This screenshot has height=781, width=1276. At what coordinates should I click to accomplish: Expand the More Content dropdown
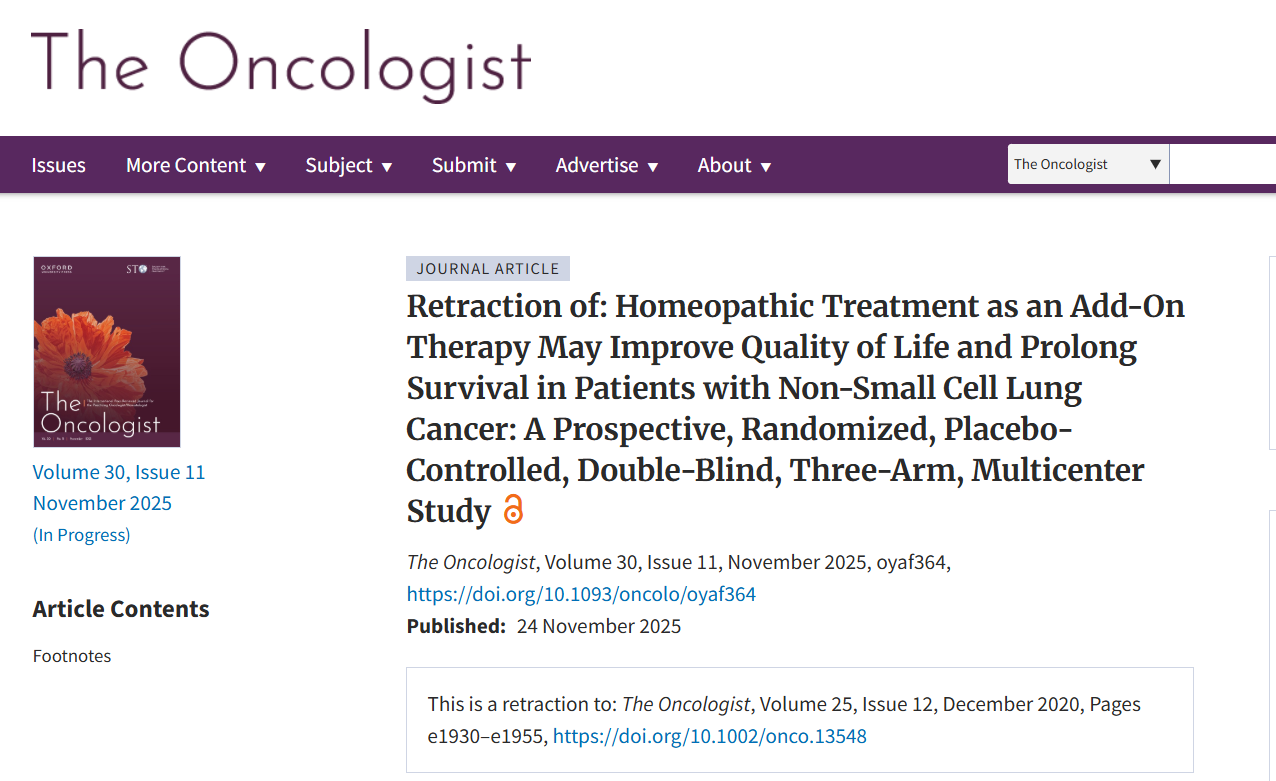(x=196, y=165)
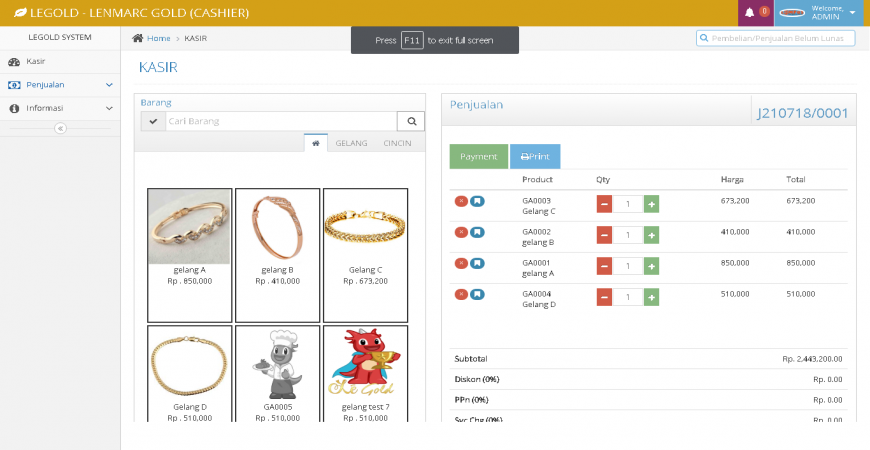This screenshot has height=450, width=870.
Task: Switch to the CINCIN category tab
Action: click(397, 143)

■ ■ ■

All of the material must be repeated exactly in the answer, apart from the pictures.

This screenshot has height=781, width=1276. At what coordinates should I click to accomplish: Expand the More Content dropdown
(x=196, y=165)
This screenshot has height=450, width=870.
Task: Switch to the CINCIN category tab
Action: click(397, 143)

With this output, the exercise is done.